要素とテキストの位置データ
-------------------------
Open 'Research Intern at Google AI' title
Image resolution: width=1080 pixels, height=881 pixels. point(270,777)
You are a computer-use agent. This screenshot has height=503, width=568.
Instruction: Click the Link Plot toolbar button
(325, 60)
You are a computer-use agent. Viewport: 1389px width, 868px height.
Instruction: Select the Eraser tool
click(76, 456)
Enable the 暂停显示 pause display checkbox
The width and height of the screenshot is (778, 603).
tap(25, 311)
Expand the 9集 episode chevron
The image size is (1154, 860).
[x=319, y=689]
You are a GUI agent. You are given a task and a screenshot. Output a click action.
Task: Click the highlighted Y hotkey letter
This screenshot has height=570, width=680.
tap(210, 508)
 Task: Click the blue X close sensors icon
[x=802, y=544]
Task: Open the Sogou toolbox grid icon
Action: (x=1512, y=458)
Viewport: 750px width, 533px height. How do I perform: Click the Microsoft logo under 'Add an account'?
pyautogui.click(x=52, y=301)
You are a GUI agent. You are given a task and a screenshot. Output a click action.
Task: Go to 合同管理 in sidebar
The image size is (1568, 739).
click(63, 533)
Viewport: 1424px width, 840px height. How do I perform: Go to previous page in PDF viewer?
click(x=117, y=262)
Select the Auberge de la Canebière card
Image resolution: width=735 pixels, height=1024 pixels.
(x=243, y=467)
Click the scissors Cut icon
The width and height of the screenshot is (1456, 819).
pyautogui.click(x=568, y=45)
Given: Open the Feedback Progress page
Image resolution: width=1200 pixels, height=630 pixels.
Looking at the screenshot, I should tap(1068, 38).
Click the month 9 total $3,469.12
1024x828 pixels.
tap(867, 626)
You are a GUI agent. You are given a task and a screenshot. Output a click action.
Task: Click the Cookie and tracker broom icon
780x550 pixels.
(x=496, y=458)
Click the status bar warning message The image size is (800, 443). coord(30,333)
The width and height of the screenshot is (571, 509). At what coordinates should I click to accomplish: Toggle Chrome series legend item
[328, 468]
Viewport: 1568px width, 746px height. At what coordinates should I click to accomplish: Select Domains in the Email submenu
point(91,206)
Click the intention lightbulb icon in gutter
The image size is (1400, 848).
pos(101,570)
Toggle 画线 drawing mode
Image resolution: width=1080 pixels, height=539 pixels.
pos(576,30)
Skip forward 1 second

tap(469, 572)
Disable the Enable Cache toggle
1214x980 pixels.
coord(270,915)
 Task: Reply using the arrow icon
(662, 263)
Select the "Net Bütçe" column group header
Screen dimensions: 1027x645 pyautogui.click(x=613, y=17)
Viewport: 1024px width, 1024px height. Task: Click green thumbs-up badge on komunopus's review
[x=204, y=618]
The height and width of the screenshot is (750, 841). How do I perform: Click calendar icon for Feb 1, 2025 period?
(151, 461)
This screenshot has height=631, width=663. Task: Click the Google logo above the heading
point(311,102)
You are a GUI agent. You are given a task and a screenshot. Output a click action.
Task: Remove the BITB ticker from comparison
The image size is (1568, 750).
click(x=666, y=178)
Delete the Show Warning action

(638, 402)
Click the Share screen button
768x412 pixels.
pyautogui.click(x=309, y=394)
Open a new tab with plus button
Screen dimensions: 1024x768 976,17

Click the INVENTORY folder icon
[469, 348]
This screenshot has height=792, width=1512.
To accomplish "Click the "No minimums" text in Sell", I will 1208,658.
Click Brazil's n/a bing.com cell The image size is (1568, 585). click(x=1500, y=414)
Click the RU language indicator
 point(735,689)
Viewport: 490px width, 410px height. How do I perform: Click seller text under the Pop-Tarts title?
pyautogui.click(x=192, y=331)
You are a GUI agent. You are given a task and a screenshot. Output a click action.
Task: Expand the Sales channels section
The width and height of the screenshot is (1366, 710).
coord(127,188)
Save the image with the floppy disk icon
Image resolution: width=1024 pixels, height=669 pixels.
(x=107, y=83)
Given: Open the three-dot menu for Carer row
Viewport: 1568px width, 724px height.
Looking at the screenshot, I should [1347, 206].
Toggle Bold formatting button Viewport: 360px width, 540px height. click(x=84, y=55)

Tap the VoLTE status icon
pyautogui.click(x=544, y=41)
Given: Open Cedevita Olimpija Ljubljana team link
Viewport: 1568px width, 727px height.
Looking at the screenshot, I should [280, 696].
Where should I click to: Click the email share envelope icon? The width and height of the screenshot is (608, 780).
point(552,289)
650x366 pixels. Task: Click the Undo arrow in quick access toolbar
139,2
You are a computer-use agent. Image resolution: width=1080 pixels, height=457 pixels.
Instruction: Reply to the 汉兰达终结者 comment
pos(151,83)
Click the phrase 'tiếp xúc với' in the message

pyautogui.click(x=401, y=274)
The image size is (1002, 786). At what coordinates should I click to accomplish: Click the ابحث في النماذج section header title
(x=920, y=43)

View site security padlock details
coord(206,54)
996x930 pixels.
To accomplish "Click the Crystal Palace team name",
-------------------------
取り組む課題: 上に示した行をすべて、一字も変えずにそのまま書き写しなさい。

演習の結果:
Open 'Research Intern at Google AI' title
Image resolution: width=1080 pixels, height=881 pixels. point(270,777)
You are a computer-use agent. This screenshot has height=503, width=568.
Instruction: Click the Link Plot toolbar button
(325, 60)
You are a computer-use agent. Viewport: 1389px width, 868px height.
Instruction: Select the Eraser tool
click(76, 456)
Enable the 暂停显示 pause display checkbox
The width and height of the screenshot is (778, 603).
tap(25, 311)
Expand the 9集 episode chevron
The image size is (1154, 860).
[x=319, y=689]
You are a GUI agent. You are given a task and a screenshot. Output a click action.
Task: Click the highlighted Y hotkey letter
This screenshot has height=570, width=680.
tap(210, 508)
 Task: Click the blue X close sensors icon
[x=802, y=544]
Task: Open the Sogou toolbox grid icon
Action: (x=1512, y=458)
Viewport: 750px width, 533px height. How do I perform: Click the Microsoft logo under 'Add an account'?
pyautogui.click(x=52, y=301)
You are a GUI agent. You are given a task and a screenshot. Output a click action.
Task: Go to 合同管理 in sidebar
The image size is (1568, 739).
click(63, 533)
Viewport: 1424px width, 840px height. How do I perform: Go to previous page in PDF viewer?
click(x=117, y=262)
Select the Auberge de la Canebière card
Image resolution: width=735 pixels, height=1024 pixels.
(x=243, y=467)
Click the scissors Cut icon
The width and height of the screenshot is (1456, 819).
pyautogui.click(x=568, y=45)
Given: Open the Feedback Progress page
Image resolution: width=1200 pixels, height=630 pixels.
Looking at the screenshot, I should tap(1068, 38).
Click the month 9 total $3,469.12
1024x828 pixels.
tap(867, 626)
You are a GUI agent. You are given a task and a screenshot. Output a click action.
Task: Click the Cookie and tracker broom icon
780x550 pixels.
(x=496, y=458)
Click the status bar warning message The image size is (800, 443). coord(30,333)
The width and height of the screenshot is (571, 509). At what coordinates should I click to accomplish: Toggle Chrome series legend item
[328, 468]
Viewport: 1568px width, 746px height. At what coordinates should I click to accomplish: Select Domains in the Email submenu
point(91,206)
Click the intention lightbulb icon in gutter
The image size is (1400, 848).
pos(101,570)
Toggle 画线 drawing mode
Image resolution: width=1080 pixels, height=539 pixels.
pos(576,30)
Skip forward 1 second

tap(469, 572)
Disable the Enable Cache toggle
1214x980 pixels.
coord(270,915)
 Task: Reply using the arrow icon
(662, 263)
Select the "Net Bütçe" column group header
Screen dimensions: 1027x645 pyautogui.click(x=613, y=17)
Viewport: 1024px width, 1024px height. Task: Click green thumbs-up badge on komunopus's review
[x=204, y=618]
The height and width of the screenshot is (750, 841). How do I perform: Click calendar icon for Feb 1, 2025 period?
(151, 461)
This screenshot has height=631, width=663. Task: Click the Google logo above the heading
point(311,102)
You are a GUI agent. You are given a task and a screenshot. Output a click action.
Task: Remove the BITB ticker from comparison
The image size is (1568, 750).
click(x=666, y=178)
Delete the Show Warning action

(638, 402)
Click the Share screen button
768x412 pixels.
pyautogui.click(x=309, y=394)
Open a new tab with plus button
Screen dimensions: 1024x768 976,17

Click the INVENTORY folder icon
[469, 348]
This screenshot has height=792, width=1512.
To accomplish "Click the "No minimums" text in Sell", I will 1208,658.
Click Brazil's n/a bing.com cell The image size is (1568, 585). click(x=1500, y=414)
Click the RU language indicator
 point(735,689)
Viewport: 490px width, 410px height. How do I perform: Click seller text under the Pop-Tarts title?
pyautogui.click(x=192, y=331)
You are a GUI agent. You are given a task and a screenshot. Output a click action.
Task: Expand the Sales channels section
The width and height of the screenshot is (1366, 710).
coord(127,188)
Save the image with the floppy disk icon
Image resolution: width=1024 pixels, height=669 pixels.
(x=107, y=83)
Given: Open the three-dot menu for Carer row
Viewport: 1568px width, 724px height.
Looking at the screenshot, I should [1347, 206].
Toggle Bold formatting button Viewport: 360px width, 540px height. click(x=84, y=55)

Tap the VoLTE status icon
pyautogui.click(x=544, y=41)
Given: Open Cedevita Olimpija Ljubljana team link
Viewport: 1568px width, 727px height.
Looking at the screenshot, I should [280, 696].
Where should I click to: Click the email share envelope icon? The width and height of the screenshot is (608, 780).
point(552,289)
650x366 pixels. Task: Click the Undo arrow in quick access toolbar
139,2
You are a computer-use agent. Image resolution: width=1080 pixels, height=457 pixels.
Instruction: Reply to the 汉兰达终结者 comment
pos(151,83)
Click the phrase 'tiếp xúc với' in the message

pyautogui.click(x=401, y=274)
The image size is (1002, 786). At what coordinates should I click to accomplish: Click the ابحث في النماذج section header title
(x=920, y=43)

View site security padlock details
coord(206,54)
996x930 pixels.
To accomplish "Click the Crystal Palace team name",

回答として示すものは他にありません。